#### Document text

Section 2.5 Interest. No interest shall be paid or credited to the Members on
their Capital Accounts or upon any undistributed amounts held by the Company.
Section 2.6 Capital Withdrawal Rights, Interest and Priority. Except as
expressly provided in this Agreement, no Member shall be entitled to withdraw or
reduce such Member’s Capital Accounts in whole or in part until the dissolution,
liquidation and winding-up of the Company, except to the extent that
distributions pursuant to Article VII represent returns of capital. A Member who
withdraws or purports to withdraw as a Member of the Company without the consent
of all of the Initial Members or as otherwise allowed by this Agreement shall be
liable to the Company for any damages suffered by the Company on account of the
breach and shall not be entitled to receive any payment in respect of its
Percentage Interest in the Company or a return of its Capital Contribution until
the time otherwise provided herein for distributions to Members.
ARTICLE III.

########
#### Material shown

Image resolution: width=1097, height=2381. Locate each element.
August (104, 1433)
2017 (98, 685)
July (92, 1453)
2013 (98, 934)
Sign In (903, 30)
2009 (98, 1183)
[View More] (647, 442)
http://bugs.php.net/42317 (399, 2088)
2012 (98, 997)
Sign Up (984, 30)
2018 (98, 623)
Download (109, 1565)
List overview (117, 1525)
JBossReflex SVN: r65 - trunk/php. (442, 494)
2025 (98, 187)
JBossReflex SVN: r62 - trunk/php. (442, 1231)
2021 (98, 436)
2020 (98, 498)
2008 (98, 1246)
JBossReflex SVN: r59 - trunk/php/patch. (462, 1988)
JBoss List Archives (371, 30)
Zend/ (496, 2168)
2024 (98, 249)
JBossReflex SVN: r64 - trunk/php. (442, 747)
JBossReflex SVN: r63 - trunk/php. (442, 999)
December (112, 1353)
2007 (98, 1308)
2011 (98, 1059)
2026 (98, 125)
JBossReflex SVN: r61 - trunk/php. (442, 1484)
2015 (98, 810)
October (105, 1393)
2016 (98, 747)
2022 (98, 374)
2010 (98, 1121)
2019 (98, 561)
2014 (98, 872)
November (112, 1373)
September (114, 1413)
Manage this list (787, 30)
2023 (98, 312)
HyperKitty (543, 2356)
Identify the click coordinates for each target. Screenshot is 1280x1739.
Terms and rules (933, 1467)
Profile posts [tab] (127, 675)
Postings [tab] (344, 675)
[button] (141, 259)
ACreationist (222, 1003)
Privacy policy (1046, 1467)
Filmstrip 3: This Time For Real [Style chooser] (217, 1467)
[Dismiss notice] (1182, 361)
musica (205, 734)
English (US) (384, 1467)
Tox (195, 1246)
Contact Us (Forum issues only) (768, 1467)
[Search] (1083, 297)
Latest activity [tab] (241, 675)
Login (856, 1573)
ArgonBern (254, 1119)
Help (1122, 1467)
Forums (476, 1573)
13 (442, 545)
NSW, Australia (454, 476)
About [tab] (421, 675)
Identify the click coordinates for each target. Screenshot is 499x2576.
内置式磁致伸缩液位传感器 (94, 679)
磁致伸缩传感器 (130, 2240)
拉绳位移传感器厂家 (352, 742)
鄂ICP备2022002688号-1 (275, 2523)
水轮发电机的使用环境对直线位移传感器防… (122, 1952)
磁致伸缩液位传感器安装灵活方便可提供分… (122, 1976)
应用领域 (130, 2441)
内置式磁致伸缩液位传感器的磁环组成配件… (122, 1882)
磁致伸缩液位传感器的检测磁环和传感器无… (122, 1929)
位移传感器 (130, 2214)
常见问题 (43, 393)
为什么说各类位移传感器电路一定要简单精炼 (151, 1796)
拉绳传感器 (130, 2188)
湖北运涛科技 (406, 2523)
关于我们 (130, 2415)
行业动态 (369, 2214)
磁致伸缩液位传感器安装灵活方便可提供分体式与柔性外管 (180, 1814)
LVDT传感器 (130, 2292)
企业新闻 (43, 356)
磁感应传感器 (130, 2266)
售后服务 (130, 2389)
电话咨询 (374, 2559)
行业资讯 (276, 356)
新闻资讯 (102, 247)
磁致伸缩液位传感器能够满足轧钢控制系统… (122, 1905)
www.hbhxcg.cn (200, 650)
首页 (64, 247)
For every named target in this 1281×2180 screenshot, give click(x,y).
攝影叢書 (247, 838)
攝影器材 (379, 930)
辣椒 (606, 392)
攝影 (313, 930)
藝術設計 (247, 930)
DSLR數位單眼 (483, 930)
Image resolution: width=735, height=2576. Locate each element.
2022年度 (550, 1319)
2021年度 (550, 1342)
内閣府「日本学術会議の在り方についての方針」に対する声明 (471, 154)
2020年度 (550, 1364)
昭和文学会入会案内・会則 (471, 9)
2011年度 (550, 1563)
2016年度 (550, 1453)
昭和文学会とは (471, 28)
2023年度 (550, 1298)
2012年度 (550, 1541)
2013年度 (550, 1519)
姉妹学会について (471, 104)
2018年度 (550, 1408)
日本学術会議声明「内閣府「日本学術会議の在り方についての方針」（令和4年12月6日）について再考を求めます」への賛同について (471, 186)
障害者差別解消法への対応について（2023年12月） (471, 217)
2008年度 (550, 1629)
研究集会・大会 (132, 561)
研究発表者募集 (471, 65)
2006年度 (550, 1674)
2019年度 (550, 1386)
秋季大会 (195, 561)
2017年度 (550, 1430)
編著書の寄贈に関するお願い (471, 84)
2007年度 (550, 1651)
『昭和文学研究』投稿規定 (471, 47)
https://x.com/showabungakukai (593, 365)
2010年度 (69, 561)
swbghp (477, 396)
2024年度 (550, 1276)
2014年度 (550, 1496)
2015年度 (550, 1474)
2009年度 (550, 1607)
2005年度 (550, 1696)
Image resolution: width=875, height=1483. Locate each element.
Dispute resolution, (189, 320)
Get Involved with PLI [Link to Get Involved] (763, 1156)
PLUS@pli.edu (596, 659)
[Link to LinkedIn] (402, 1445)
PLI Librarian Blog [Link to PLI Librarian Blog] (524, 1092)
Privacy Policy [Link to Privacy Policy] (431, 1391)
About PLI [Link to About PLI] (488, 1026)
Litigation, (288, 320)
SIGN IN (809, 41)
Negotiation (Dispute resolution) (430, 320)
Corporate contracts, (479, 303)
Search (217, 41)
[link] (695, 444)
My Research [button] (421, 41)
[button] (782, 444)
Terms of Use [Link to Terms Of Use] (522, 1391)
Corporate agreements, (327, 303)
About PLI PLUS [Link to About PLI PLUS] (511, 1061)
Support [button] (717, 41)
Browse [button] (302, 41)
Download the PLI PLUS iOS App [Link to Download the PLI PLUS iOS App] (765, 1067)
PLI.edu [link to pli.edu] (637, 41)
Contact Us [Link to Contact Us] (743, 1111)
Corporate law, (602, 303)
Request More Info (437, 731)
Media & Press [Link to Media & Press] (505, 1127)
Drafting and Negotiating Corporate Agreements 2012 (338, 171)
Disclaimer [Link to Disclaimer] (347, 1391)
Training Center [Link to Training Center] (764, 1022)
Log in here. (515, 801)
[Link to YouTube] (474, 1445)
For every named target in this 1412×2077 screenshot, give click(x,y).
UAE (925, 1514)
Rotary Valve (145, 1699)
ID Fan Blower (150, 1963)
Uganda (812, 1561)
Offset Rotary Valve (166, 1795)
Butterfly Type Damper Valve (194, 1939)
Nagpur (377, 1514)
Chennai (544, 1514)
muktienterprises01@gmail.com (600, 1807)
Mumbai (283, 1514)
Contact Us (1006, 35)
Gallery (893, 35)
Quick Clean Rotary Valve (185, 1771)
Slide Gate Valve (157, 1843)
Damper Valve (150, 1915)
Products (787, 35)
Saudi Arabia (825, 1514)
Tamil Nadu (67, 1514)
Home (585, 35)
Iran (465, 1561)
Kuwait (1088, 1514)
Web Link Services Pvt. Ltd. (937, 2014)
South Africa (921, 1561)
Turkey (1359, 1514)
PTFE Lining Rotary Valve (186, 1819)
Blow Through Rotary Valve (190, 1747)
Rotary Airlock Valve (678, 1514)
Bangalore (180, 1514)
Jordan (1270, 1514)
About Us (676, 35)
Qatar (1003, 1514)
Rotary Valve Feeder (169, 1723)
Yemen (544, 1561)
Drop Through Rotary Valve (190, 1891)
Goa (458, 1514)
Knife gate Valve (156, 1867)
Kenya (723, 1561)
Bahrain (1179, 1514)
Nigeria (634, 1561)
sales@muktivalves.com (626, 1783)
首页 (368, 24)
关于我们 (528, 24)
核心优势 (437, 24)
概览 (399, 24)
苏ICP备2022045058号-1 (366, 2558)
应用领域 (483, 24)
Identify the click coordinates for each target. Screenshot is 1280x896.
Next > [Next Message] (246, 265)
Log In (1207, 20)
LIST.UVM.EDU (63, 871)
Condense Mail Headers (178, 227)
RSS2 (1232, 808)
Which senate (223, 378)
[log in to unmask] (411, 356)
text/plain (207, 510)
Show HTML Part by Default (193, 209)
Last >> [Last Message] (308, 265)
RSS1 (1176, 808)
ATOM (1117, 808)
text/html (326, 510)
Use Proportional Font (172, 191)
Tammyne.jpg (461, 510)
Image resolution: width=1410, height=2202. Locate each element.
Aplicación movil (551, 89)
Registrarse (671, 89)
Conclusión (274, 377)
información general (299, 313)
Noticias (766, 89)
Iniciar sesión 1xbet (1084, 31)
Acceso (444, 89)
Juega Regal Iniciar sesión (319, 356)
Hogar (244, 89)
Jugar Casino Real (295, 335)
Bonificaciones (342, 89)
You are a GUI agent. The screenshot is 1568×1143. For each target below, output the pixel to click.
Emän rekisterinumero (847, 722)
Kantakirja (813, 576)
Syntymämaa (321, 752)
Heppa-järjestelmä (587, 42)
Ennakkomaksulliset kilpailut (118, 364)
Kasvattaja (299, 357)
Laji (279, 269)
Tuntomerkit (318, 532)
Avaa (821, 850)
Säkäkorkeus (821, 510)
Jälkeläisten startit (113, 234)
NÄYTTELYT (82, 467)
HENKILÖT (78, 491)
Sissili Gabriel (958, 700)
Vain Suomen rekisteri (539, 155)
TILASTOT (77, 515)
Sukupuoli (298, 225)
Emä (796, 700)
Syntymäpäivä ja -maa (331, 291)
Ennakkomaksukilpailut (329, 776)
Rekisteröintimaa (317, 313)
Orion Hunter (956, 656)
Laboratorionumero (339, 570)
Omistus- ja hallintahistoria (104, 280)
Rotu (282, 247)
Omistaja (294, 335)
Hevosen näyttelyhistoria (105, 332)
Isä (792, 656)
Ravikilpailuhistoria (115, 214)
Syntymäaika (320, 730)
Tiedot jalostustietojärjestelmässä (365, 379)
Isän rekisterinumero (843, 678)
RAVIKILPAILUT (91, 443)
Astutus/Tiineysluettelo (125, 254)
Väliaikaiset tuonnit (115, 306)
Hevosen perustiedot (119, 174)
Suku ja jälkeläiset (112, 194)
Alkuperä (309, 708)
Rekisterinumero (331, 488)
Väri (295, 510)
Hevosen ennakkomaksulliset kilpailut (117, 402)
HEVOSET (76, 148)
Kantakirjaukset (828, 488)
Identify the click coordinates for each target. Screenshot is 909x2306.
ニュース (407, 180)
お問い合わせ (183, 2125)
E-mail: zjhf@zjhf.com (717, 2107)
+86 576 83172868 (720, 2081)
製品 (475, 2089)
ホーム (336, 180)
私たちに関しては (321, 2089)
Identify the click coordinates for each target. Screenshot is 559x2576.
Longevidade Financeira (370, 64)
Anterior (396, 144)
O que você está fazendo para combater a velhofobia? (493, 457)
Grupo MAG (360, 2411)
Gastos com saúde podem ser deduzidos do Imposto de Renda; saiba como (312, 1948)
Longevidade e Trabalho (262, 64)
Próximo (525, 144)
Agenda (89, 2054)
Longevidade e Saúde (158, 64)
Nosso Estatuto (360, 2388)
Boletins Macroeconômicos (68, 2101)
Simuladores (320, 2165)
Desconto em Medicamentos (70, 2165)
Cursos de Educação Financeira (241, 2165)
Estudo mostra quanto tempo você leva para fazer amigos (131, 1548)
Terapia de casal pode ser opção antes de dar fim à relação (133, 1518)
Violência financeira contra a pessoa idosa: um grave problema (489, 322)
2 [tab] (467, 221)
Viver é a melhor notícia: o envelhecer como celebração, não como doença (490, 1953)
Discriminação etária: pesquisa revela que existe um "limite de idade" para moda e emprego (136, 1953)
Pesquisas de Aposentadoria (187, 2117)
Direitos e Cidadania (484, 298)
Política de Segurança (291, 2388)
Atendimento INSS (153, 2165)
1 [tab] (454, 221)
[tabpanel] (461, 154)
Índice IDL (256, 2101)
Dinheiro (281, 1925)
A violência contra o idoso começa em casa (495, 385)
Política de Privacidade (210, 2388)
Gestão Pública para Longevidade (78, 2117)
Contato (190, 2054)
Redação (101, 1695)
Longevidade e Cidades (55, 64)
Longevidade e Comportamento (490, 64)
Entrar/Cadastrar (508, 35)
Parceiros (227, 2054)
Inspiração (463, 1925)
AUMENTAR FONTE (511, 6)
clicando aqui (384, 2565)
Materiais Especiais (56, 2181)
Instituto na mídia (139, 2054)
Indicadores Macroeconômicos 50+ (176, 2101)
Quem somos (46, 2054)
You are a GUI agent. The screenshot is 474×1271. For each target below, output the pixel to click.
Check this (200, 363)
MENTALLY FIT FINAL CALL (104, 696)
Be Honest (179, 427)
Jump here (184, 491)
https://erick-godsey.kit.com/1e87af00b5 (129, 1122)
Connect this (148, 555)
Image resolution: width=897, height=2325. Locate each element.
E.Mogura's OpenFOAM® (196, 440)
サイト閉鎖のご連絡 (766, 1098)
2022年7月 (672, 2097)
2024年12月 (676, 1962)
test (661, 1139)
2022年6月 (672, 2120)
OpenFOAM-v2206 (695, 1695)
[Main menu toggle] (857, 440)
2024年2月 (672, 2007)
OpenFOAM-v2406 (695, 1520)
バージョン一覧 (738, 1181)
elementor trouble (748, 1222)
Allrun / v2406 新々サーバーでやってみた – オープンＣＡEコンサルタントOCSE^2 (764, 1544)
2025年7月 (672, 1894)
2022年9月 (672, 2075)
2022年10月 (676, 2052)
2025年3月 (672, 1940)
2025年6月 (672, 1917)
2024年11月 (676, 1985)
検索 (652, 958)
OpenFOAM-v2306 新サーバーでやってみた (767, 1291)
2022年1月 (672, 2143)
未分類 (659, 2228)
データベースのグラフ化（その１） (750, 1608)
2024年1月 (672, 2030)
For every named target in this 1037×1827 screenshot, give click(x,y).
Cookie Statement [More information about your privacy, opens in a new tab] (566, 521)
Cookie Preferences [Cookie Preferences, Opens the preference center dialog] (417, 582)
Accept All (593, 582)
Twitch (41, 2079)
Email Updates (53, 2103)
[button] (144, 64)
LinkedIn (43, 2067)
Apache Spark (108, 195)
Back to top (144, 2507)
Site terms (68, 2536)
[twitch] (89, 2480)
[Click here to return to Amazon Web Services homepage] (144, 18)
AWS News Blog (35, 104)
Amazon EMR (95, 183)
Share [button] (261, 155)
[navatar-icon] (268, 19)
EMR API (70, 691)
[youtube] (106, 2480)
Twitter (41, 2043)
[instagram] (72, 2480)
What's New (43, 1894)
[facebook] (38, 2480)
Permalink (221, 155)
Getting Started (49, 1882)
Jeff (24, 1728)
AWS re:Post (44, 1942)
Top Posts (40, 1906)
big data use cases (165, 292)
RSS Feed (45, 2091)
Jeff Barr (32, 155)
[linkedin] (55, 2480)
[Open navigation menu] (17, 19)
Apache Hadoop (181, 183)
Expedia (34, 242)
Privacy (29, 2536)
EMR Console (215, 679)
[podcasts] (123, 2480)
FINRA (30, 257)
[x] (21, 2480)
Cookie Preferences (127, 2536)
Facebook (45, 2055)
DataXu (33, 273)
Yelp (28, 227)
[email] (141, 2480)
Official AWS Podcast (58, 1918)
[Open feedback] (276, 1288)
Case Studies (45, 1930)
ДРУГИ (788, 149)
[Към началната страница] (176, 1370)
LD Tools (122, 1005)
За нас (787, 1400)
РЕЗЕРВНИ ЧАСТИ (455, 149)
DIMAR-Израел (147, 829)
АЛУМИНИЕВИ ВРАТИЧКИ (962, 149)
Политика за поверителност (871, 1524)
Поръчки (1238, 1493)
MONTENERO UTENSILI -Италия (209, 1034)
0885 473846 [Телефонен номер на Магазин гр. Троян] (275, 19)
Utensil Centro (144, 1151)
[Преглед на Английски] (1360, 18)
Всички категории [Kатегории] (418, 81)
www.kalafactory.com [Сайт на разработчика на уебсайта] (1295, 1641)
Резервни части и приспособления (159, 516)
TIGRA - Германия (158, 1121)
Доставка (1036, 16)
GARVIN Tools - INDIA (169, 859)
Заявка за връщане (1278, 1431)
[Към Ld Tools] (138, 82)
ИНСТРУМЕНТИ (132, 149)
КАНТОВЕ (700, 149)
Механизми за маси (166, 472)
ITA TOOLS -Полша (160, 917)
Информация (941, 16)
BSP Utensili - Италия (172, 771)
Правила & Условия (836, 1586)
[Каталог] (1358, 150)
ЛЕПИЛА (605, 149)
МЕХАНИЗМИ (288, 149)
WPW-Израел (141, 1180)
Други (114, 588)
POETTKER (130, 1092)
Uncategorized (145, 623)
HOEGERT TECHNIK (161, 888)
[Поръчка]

########

In the agreement excerpt, explain what happens to a Member who withdraws without the consent of all of the Initial Members or other permission under the Agreement, including what that Member is liable for and why. Answer in one to three sentences. The entries play no part in the work here.

Such a Member is liable to the Company for any damages the Company suffers on account of the breach that the withdrawal represents. The Member also may not receive any payment for its Percentage Interest or a return of its Capital Contribution until the time the Agreement otherwise provides for distributions to Members.